=== TEXT ===
================================

You’re unfortunately taking that quote entirely out of context due to some sloppy editing on the part of the film’s promoters. In the interview, I attribute the afore-mentioned definition to its originator, William Carlos Williams. But the trailer leaves out that crucial tidbit. I can see why the quote would become a source of contention a) if it didn’t have the historical context of coming from one of the great innovators of Modernism, who himself advocated a radical shift in poetics, and b) if it were actually used in the movie. Fortunately, the film-makers themselves didn’t include that quote in the final film. If you’re going to review a movie, you should actually review the film as it is released, not its promotional materials. As they say in the billiard halls: don’t play slops.
Mr. Powell — Thank you so much for the comment, and for the clarification on the quote I use to lead the post. I’m sorry to hear that the film’s marketers took that snippet out of context and failed to attribute it to its original source — that is not particularly responsible documentarianism, in my view.

================================

=== SUPPLIED DATA ===
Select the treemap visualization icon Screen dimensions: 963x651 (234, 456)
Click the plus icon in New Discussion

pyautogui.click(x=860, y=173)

================================

=== SET PROBLEM ===
List every phrase in the text above that names the people who made or promoted the film.

=== RESULT ===
- the film's promoters
- the film-makers
- the film's marketers